Snapchat: Distraction or Connection for Teenagers?
April 26, 2016
By Danielle Heims
For the past few years, the Snapchat app has been trending. The app has changed communication with long and short distance friends as well as educating users with news from some sites such as CNN, National Geographic, and/or ESPN. Snapchat’s focus enables a person to send a picture digitally to another person(s); however, the hook is that the picture will disappear in ten seconds. And like any social media app, there is a danger of distraction. Used correctly, Snapchat is a great tool for connecting with loved ones.
Snapchat has other features as well, such as video chat, text chat, and stories. The video chat allows people to talk face to face rather than exchanging messages. The chat allows you to send text messages to your peers, and they disappear just like a regular snapchat after it has been opened. Finally stories are a way to see what is going on in a friend’s life. For example, users may put a funny video or picture of themselves with their friends on their story.
Despite its benefits, some say that Snapchat is extremely distracting. For example when in class students are often tempted to respond to a snap or focus on their conversation with someone else rather than putting their energies into the class. The same goes for homework– Snapchat could distract a student from completing their homework correctly or efficiently which proves to be problematic.

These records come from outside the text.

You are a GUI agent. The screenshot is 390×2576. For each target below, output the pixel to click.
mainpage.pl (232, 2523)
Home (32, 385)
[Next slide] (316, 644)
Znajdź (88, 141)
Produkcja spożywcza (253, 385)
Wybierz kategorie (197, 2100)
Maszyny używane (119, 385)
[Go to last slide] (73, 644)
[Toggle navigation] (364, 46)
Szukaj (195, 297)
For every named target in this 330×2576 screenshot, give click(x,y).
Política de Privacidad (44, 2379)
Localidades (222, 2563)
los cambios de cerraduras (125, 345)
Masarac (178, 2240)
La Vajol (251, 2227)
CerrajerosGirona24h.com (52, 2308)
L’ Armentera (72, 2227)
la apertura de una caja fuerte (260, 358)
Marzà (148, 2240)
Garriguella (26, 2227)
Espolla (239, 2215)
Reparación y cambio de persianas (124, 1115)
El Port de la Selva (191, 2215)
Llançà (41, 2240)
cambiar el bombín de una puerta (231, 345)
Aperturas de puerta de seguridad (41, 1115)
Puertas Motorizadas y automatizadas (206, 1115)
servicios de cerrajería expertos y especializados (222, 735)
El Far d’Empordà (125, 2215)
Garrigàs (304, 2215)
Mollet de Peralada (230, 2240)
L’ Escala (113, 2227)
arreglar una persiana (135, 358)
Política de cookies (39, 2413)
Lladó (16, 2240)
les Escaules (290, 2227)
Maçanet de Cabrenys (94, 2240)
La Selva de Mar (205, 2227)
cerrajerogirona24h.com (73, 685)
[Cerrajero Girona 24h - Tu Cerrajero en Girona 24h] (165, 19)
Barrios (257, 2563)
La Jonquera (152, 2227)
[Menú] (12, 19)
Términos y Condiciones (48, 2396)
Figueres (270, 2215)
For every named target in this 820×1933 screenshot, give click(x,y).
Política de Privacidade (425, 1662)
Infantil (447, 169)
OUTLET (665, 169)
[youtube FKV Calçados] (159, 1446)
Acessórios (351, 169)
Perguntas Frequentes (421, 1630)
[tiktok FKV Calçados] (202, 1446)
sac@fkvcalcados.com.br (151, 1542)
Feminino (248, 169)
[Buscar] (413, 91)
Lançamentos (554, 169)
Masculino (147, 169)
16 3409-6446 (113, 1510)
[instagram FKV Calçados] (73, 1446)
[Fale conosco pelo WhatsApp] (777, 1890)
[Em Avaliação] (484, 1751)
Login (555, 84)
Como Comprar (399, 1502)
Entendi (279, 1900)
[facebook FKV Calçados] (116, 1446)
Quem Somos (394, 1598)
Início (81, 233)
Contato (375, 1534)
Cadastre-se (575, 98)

Surveying a handful of parents, I found they do not like snapchat because they cannot control what their children send. Parents are concerned with the technology and the fact that kids might be sending nude pictures, and they have no way of knowing if they are doing that. Snapchat does have rules set in place, but there are so many users that it is impossible to get all the inappropriate users off. Snapchat suggests for any potential victims of sexting to ignore the messages, block the user, and/or tell an adult.
For me personally, Snapchat is amazing because I can communicate everyday with friends in Florida, Connecticut and Utah. It has helped me reconnect with many of my friends rather than them drifting off and becoming acquaintances. It is a fun app when used correctly to connect.
Jackie Latimer • Jun 10, 2016 at 2:06 pm
I completely agree. I have used Snapchat for years and I love being able to casually talk with my friends from school or from across the world. I have also heard of all the dangers of Snapchat again and again. This article was well written because it depicted both the positive and negative sides of the app, and you were still able to give your opinion.